Nel settore immobiliare, la pressione di vendita si è estesa a molti titoli a grande capitalizzazione come VIC, VHM, VRE, NVL, DIG e VPI, sebbene siano emersi alcuni segnali positivi come KBC e TCH. Al contrario, il settore del commercio al dettaglio si è distinto per le sue ottime performance, con MWG in rialzo di quasi il 3%, contribuendo positivamente all'indice VN30.
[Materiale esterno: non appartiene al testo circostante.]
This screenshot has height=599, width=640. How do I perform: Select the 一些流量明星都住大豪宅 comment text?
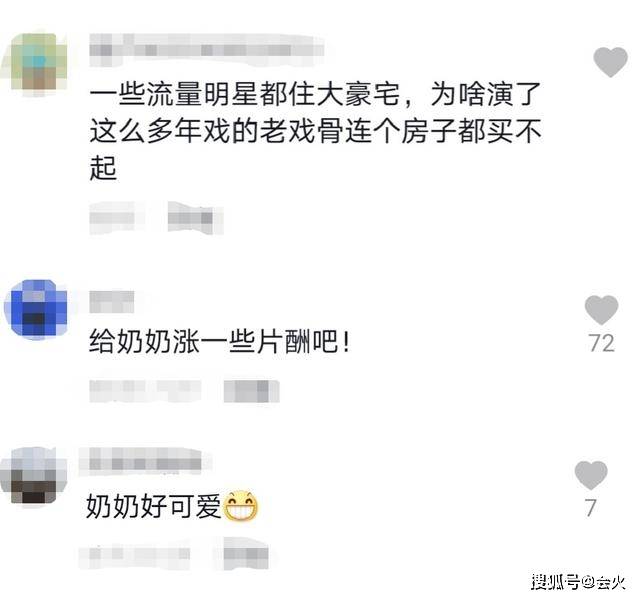coord(315,131)
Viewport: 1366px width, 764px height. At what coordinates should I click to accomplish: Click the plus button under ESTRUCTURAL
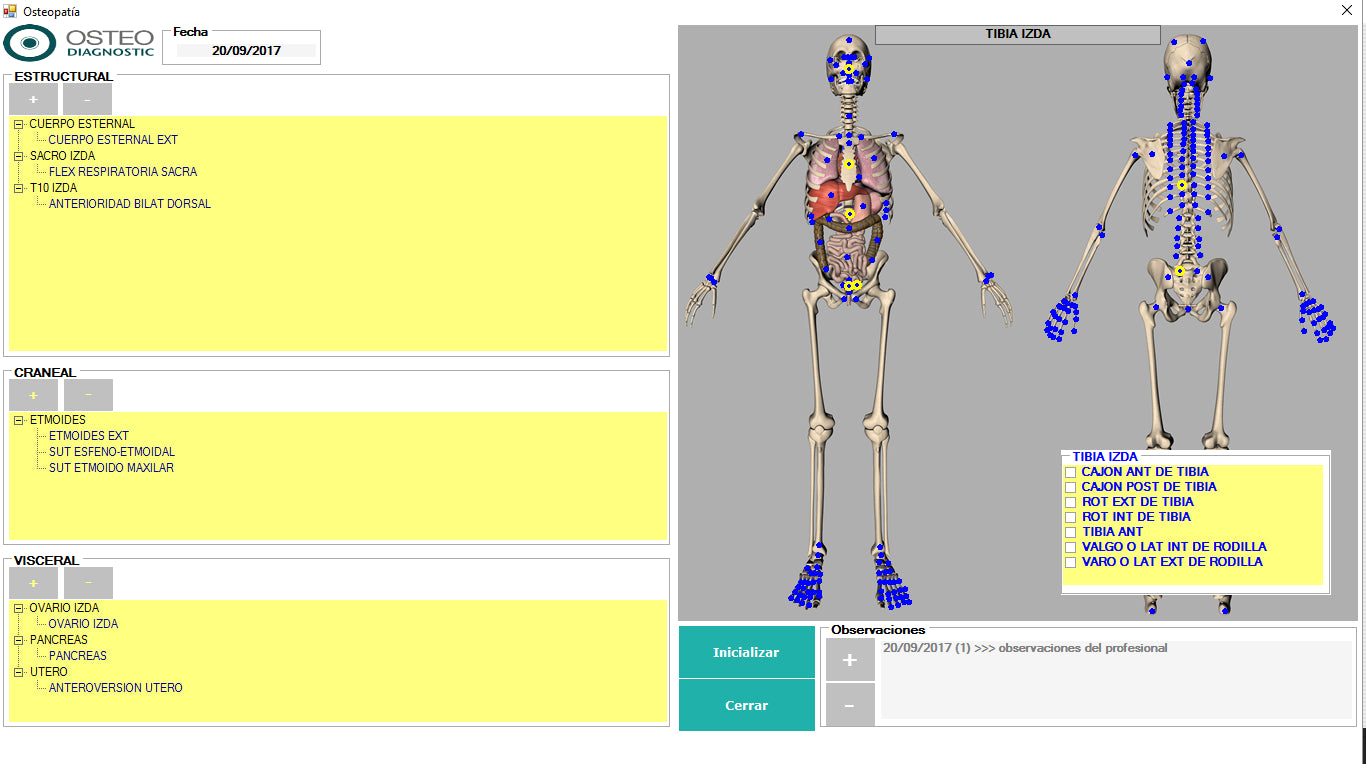tap(33, 100)
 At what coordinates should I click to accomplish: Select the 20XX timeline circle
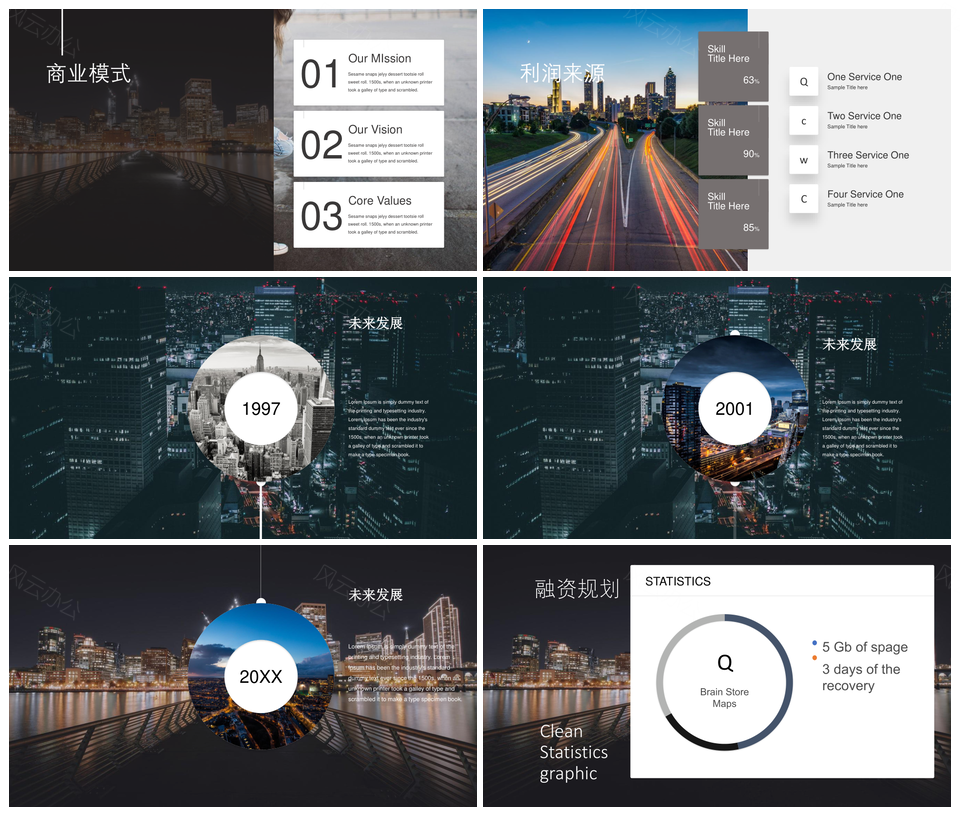(261, 676)
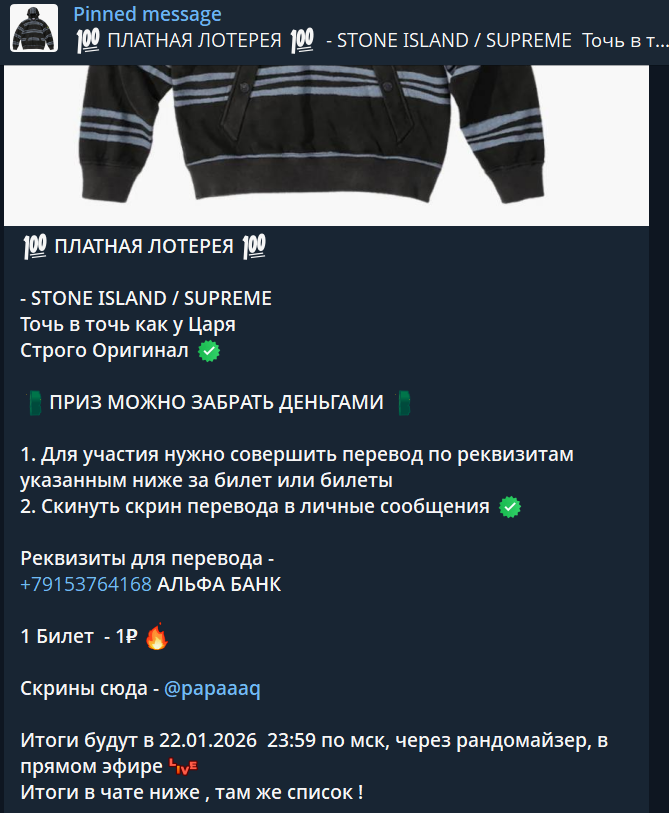Click green checkmark after Строго Оригинал
The image size is (669, 813).
coord(209,351)
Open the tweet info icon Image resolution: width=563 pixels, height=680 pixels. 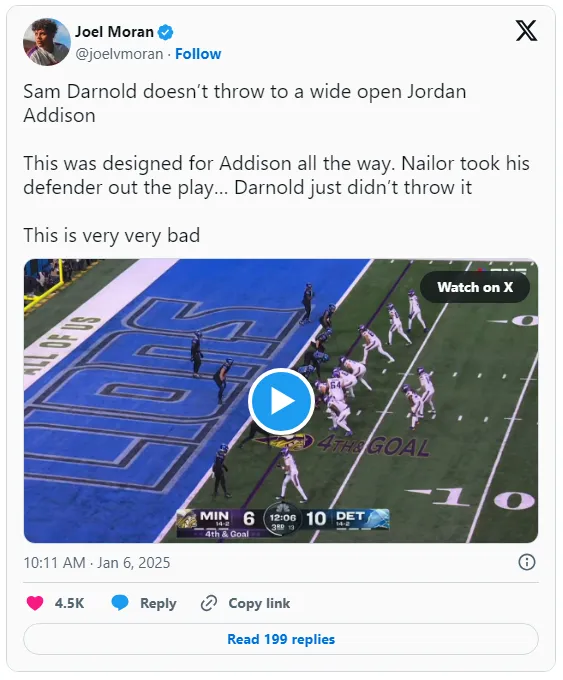pos(527,562)
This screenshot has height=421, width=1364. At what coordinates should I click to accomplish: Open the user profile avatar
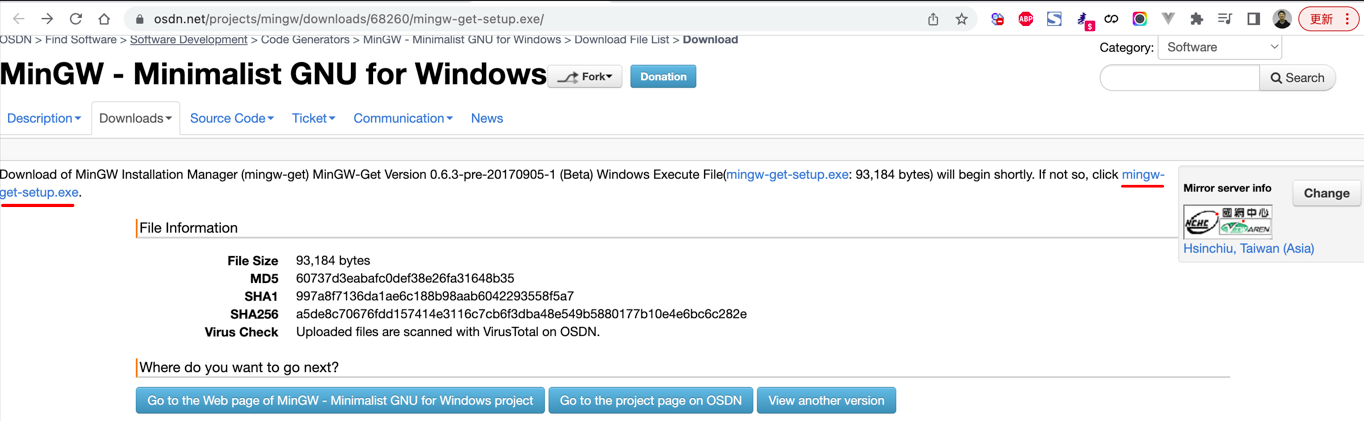tap(1282, 19)
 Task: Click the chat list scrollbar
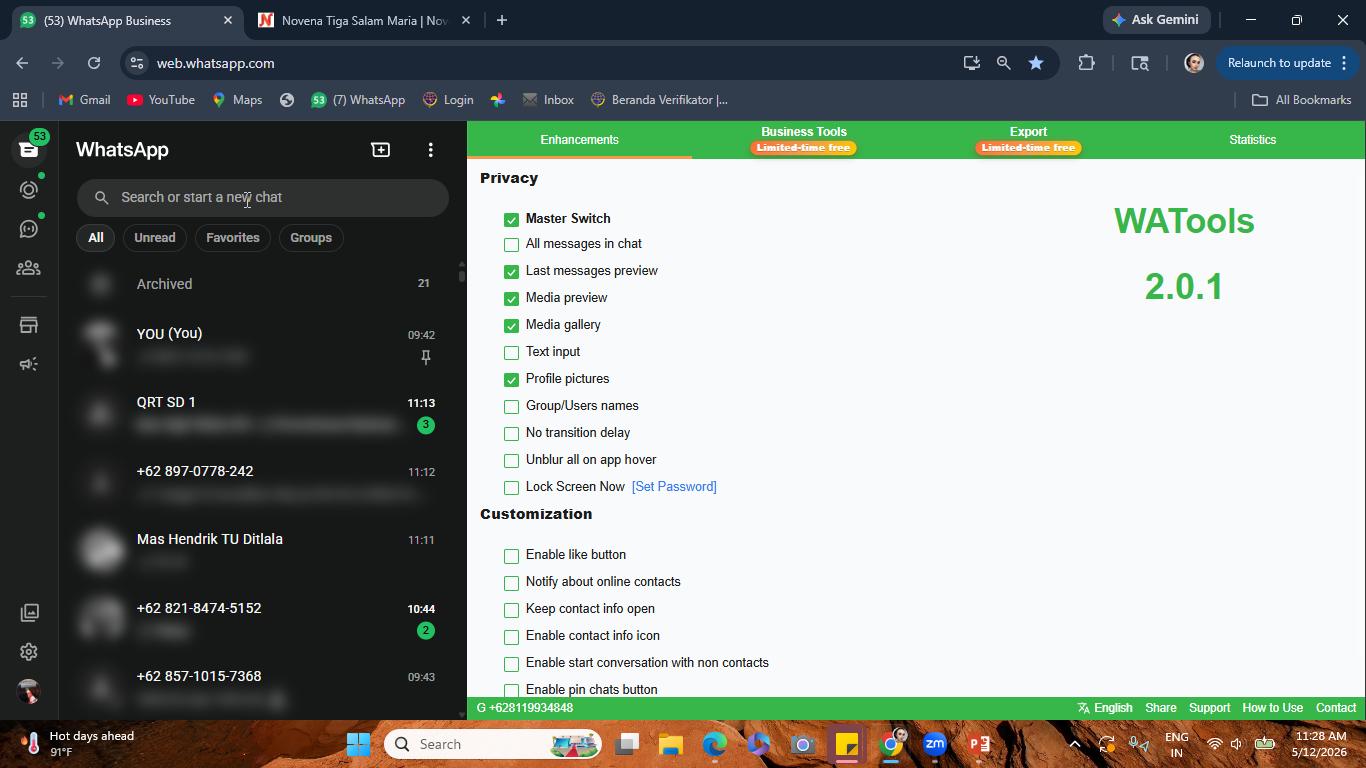click(461, 272)

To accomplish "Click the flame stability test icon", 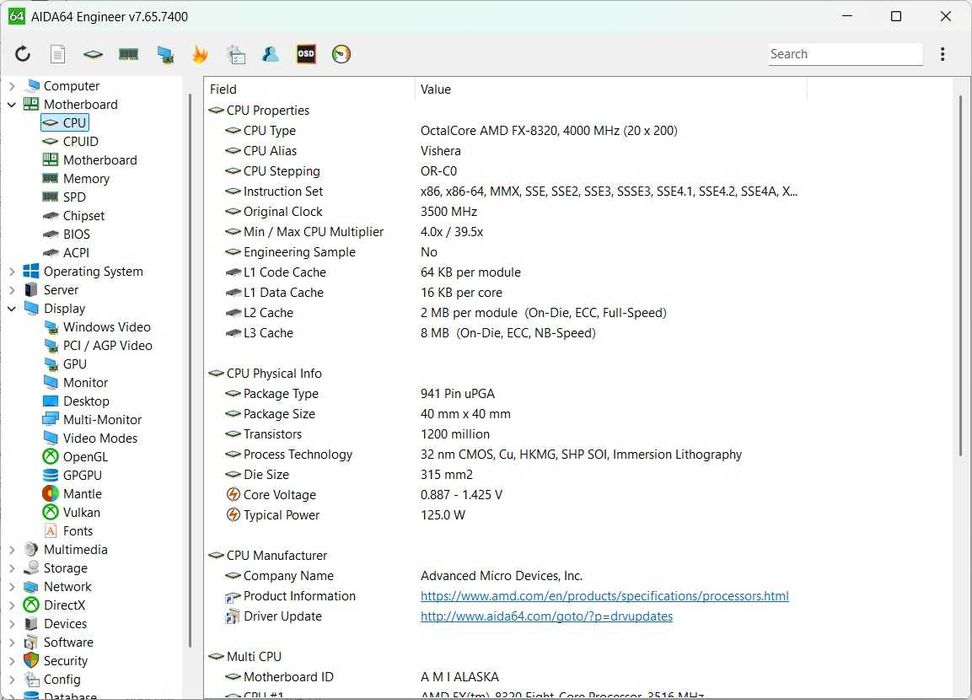I will [x=200, y=54].
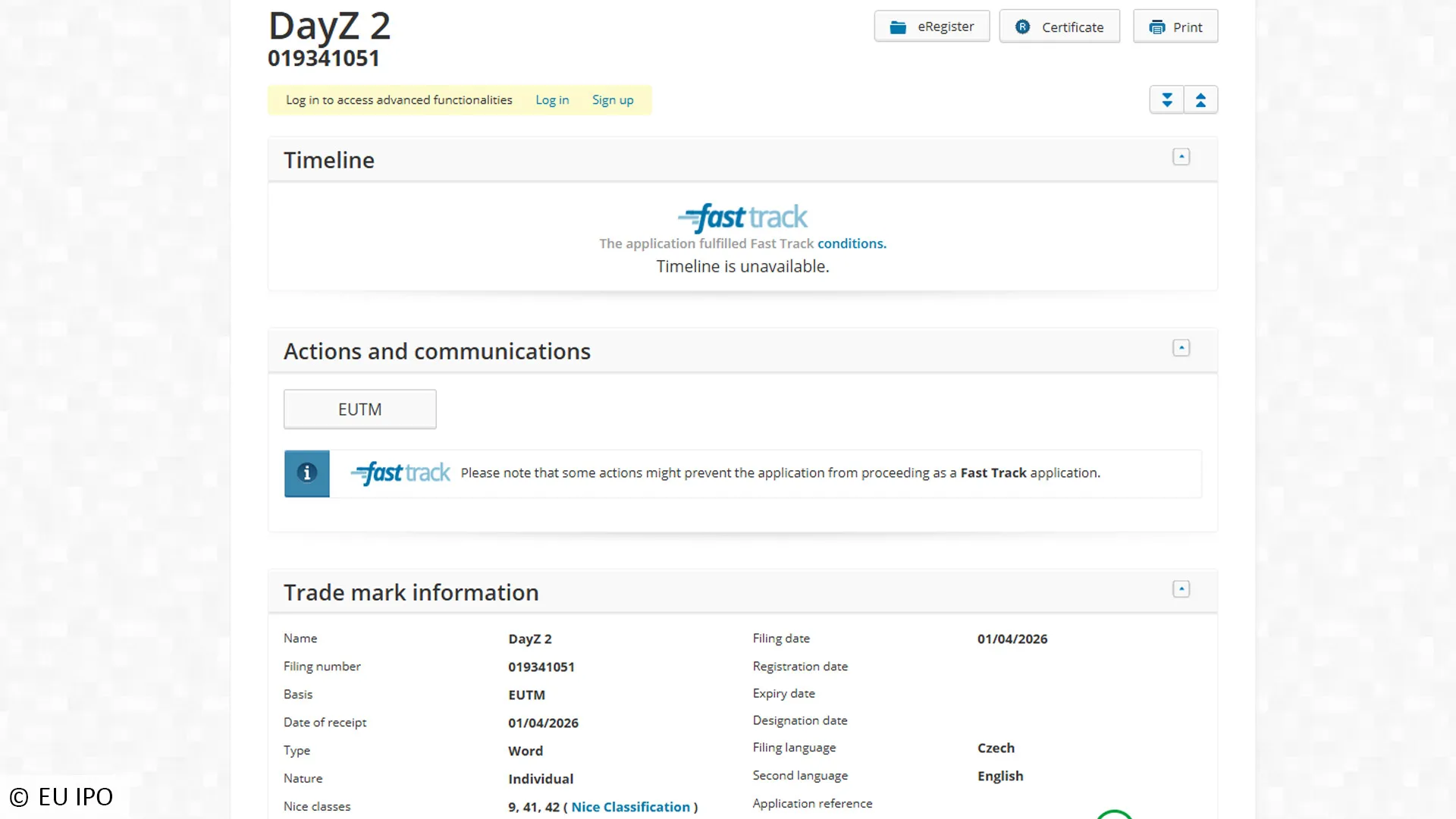Screen dimensions: 1456x819
Task: Collapse the Actions and communications section
Action: coord(1181,348)
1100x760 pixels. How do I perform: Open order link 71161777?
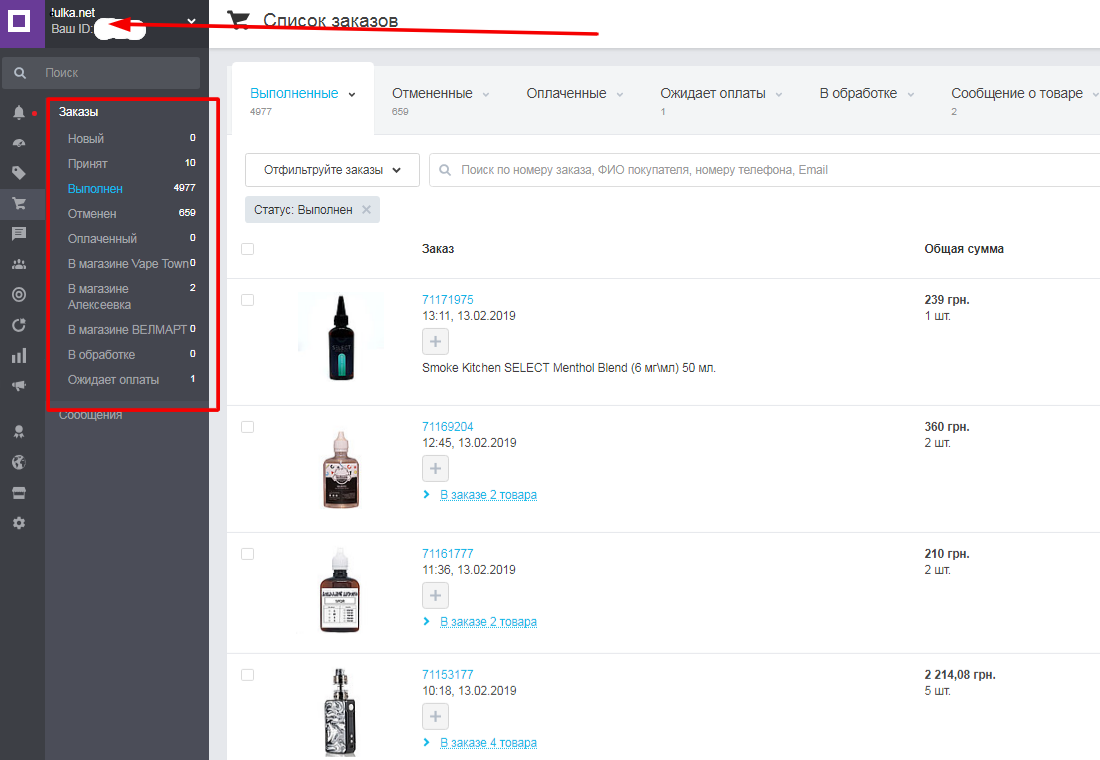point(448,554)

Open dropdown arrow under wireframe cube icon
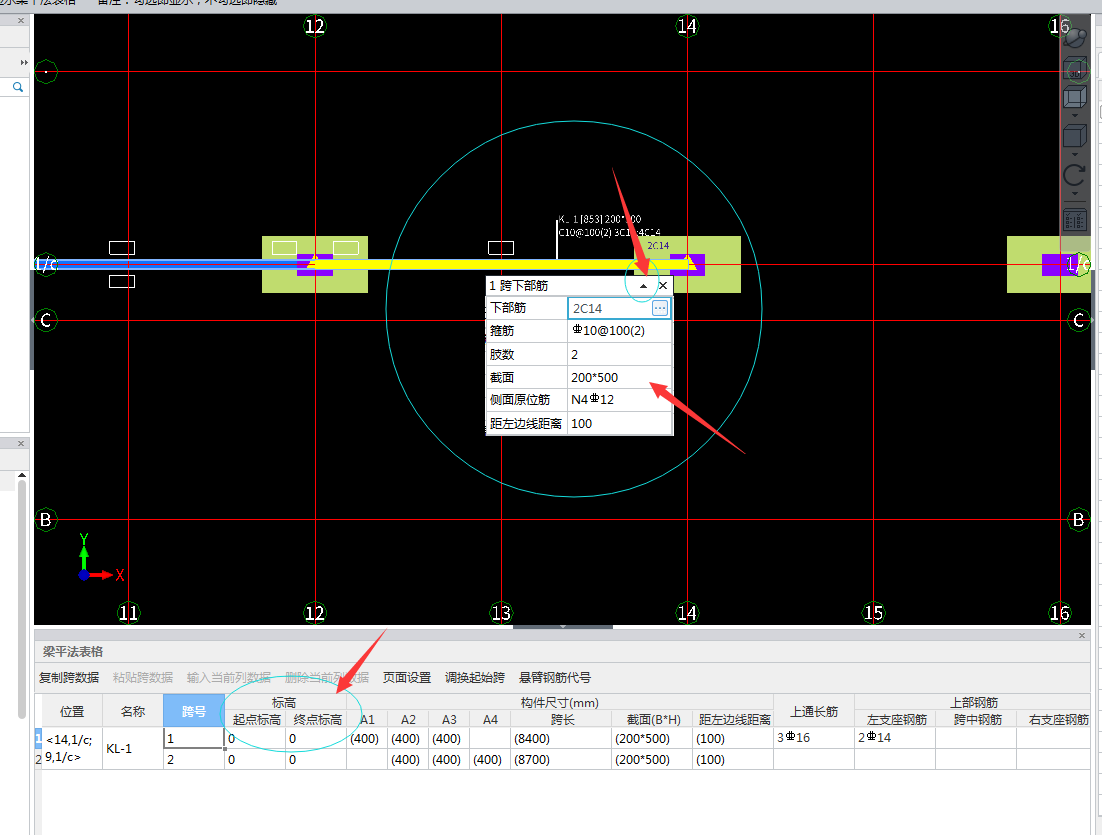coord(1075,116)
In particolare, le azioni di PC1 Group Joint Stock Company hanno raggiunto il prezzo massimo di 20.300 VND per azione, con un volume di scambi esplosivo superiore a 27 milioni di unità, circa il doppio della media. Questo sviluppo fa seguito a una ripresa dopo un periodo di forte correzione, durante il quale il titolo era crollato di circa il 40% nel mese precedente, per poi recuperare circa il 15% nelle ultime tre sedute, con due giorni consecutivi in ​​cui ha raggiunto il prezzo massimo.

Al contrario, le azioni di Duc Giang Chemical (DGC) sono scese dell'1,64% a 48.000 VND per azione, registrando il terzo giorno consecutivo di ribasso. Questo andamento si è verificato dopo che la Borsa di Ho Chi Minh (HOSE) ha modificato le normative di negoziazione relative a questo titolo a causa del ritardo di oltre 45 giorni nella presentazione da parte della società del bilancio d'esercizio 2025 certificato. In base alle nuove normative, le azioni DGC possono ancora essere negoziate durante la giornata, ma solo in lotti pari utilizzando il metodo di abbinamento periodico degli ordini.

Gli investitori stranieri hanno venduto massicciamente, con un saldo netto di 1.700 miliardi di VND, il dato più alto dal 28 aprile. Il titolo VIC ha continuato ad attirare l'attenzione con un saldo netto di 517 miliardi di VND, a dimostrazione della difficile performance odierna.

Inoltre, FPT ha registrato vendite nette per oltre 316 miliardi di VND, MBB per oltre 174 miliardi di VND, VHM per quasi 140 miliardi di VND, ACB per oltre 132 miliardi di VND e TCB per quasi 100 miliardi di VND. Nel frattempo, gli acquisti netti si sono concentrati principalmente su VPB per un valore di oltre 261 miliardi di VND e su VCB per oltre 163 miliardi di VND.

Il 21 maggio il mercato ha subito una forte pressione al ribasso, con l'indice VN-Index sceso sotto i 1.900 punti, principalmente a causa delle vendite sui titoli blue-chip e delle ingenti vendite nette da parte degli investitori stranieri. Questo sviluppo dimostra che la tendenza alla differenziazione del mercato continua a prevalere, con i capitali ancora concentrati in pochi singoli titoli.